Che sia l’amore, nella variante “eterna” in cui Casale crede convintamente, la forma più pura di ribellione contro la “dittatura del consumo”, lo prova ciò che avviene dopo un medley acustico in cui ha fatto capolino un altro brano dei CCCP, e cioè Annarella, e l’inedita anglo-italiana Siamo, col che Casale passa dal “voi” al “noi” per condividere «un grido nel vuoto». A questo e a quel «non dirmi una parola che non sia d’amore» segue dunque il momento meno intellettuale e più toccante dello spettacolo, una versione di Blood of Eden di Peter Gabriel nella quale intorno a Casale e Taleà, uniti nel canto e per mano, sembra volteggiare il fantasma indocile di Sinéad O’Connor.
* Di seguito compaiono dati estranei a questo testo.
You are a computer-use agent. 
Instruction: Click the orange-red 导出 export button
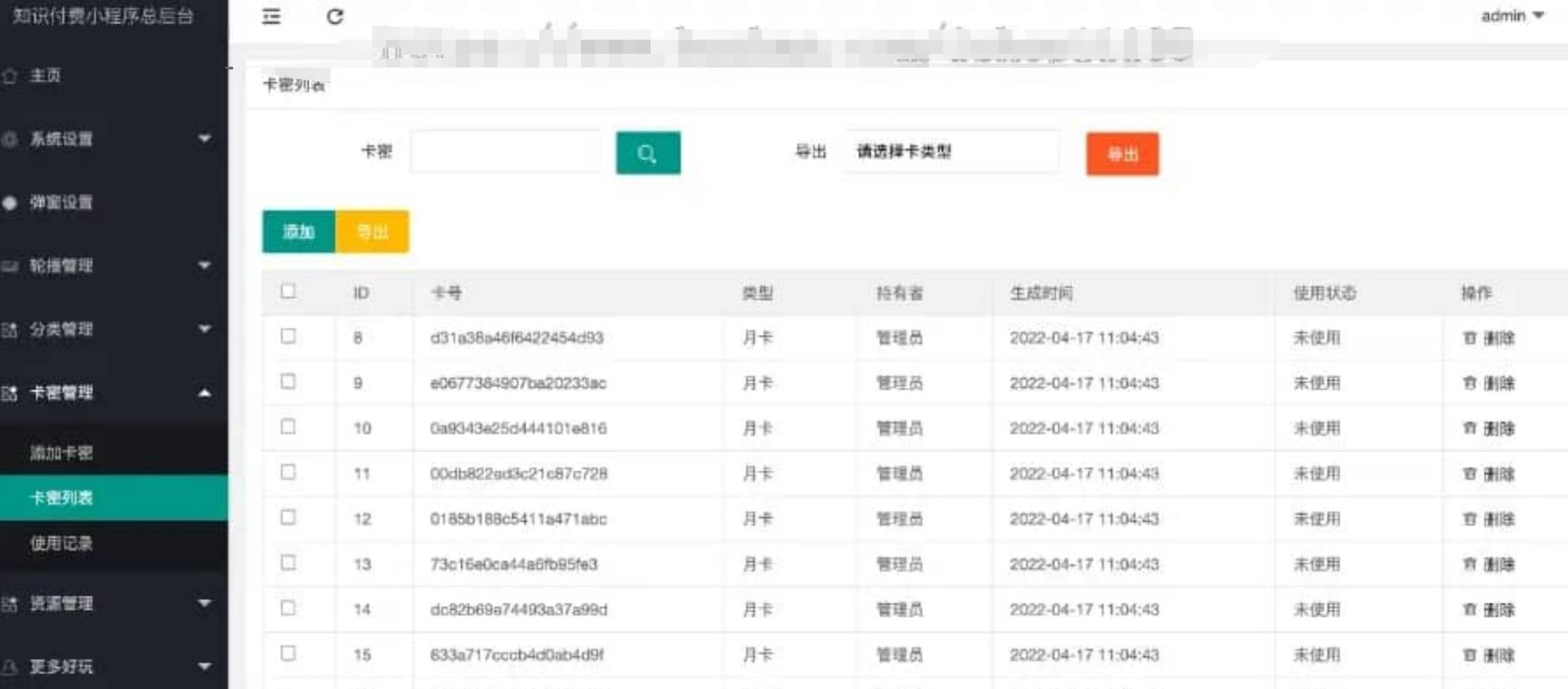(x=1122, y=154)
Anche questo del resto è ri-bellarsi: reagire per ri-suscitare bellezza.

 

Il “noi” che si è creato persiste in Ora o mai più, la coda cresce in luminosità, e la dedica a folli, visionari e diversi di ogni genere non è che uno variazione sullo stesso appello a sognatori e artisti liberi: «uniti, uniamoci, lo splendore del mondo scambiamoci». Si evocano altri filosofi, da Kant a Severino, comici estromessi dal mainstream – Guzzanti e Bergonzoni, che Casale omaggia citandone battute – e poi il cantautore irlandese Damien Rice e di nuovo Bevegnù, ad arricchire l’assemblea di compagni di strada e numi tutelari che hanno detto e «bene detto» quanto il nostro, a detta sua, non ha fatto che ripetere.

 

L’ultimo è Ivano Fossati, da cui Casale prende a prestito la prima persona di C’è tempo, chitarra alla mano e Talèa alla seconda voce, per affermare infine ciò di cui nella prima parte ha denunciato la mancanza. È il tempo in cui «raccontare ai nostri bambini quando è l’ora muta delle fate» e nel nome del quale il padrone di casa, benché non abbia una casa, si prende la chiusa dicendo «io dico che c’era un tempo sognato / che bisognava sognare». Applausi lunghi, e da qualche parte un cane abbaia.